Oil edged lower in Asian trade—Brent down 0.4% to $64.61 and WTI down 0.4% to $60.51—after a >1% jump when Russia’s Novorossiysk port resumed loadings following a Ukrainian attack. API data showed U.S. crude stocks rose 4.4 million barrels in the week to Nov. 18 (vs. 1.3m prior) with indications gasoline and distillates also up, reinforcing concerns of a potential supply overhang into early 2026 as producers keep output elevated and demand growth looks tepid. Markets are balancing that bearish inventory signal against looming U.S. sanctions on Rosneft and Lukoil, and Ukrainian attacks that could tighten diesel supply, while reports of U.S.–Russia talks to end the war—if they materialize—could reduce the geopolitical premium and push prices lower; EIA inventory data due later will be market‑moving.

Analysis

Oil prices slipped in Asian trade with Brent at $64.61/bbl and WTI at $60.51/bbl (both down ~0.4% as of 20:52 ET) after a >1% rally on Tuesday when Russia’s Novorossiysk port resumed loadings following a two-day suspension from a Ukrainian attack.
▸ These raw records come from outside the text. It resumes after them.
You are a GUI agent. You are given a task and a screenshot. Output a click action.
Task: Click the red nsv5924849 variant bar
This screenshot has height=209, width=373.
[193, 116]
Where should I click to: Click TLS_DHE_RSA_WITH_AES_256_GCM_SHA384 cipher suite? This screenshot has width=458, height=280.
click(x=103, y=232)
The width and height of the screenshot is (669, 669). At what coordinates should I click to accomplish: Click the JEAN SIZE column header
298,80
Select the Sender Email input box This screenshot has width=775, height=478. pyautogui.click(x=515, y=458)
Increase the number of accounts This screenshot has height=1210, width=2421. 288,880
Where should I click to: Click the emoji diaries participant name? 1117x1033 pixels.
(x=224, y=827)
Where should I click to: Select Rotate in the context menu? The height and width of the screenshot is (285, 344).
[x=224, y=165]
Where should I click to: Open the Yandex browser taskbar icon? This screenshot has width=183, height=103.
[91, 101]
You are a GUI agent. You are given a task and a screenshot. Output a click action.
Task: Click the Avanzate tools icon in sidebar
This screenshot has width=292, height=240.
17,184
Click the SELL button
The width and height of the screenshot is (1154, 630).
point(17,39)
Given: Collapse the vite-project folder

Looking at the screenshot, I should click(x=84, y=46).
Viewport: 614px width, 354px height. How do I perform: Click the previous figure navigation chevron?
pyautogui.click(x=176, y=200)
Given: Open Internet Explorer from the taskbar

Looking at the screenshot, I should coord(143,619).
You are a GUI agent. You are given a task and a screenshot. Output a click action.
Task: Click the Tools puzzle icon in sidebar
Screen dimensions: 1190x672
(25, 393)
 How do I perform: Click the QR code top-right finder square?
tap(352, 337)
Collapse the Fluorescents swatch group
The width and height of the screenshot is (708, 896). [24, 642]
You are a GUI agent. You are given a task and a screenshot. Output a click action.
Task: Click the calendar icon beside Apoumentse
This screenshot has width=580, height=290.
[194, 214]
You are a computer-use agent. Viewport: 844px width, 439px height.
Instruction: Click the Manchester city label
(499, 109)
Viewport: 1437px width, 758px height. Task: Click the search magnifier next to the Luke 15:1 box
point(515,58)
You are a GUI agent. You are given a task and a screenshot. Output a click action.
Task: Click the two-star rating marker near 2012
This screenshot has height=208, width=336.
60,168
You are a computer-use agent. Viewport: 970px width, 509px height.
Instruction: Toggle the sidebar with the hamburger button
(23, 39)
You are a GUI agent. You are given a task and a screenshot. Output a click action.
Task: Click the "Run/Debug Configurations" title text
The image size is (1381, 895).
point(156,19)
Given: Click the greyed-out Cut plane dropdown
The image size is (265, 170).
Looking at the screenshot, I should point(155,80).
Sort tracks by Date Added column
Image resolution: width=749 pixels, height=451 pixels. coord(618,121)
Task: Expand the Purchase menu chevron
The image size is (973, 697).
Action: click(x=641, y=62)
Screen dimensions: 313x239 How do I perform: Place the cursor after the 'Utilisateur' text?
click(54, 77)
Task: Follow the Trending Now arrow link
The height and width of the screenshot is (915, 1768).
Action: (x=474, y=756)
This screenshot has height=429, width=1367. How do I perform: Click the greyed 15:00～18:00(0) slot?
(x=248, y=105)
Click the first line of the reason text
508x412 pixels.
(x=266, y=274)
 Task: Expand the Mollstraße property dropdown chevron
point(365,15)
API weekly data showed U.S. crude stocks rose 4.4 million barrels in the week to Nov. 18 versus a 1.3 million-barrel build the prior week, with indications that gasoline and distillate inventories also increased. Market technicians and analysts characterize the API print as relatively bearish and flag a potential supply overhang into early 2026 as producers keep output elevated while demand growth looks tepid; ING specifically highlighted the market will focus on the EIA numbers due later. At the same time, imminent U.S. sanctions on Rosneft and Lukoil effective Nov. 21 (restricting dollar financing and transactions) and continued Ukrainian attacks are creating offsetting supply-risk upside, particularly for diesel. The market faces two-way geopolitical risk: an Axios report that the U.S. and Russia are quietly coordinating a Ukraine proposal could materially reduce the geopolitical premium if it advances, while the sanctions timeline and refinery disruptions could tighten regional product markets. Sentiment metrics in the article are moderately negative but the market impact score (0.5) implies meaningful, but not deterministic, moves; the EIA release and Nov. 21 sanctions effective date are the immediate catalysts for volatility and directional repricing.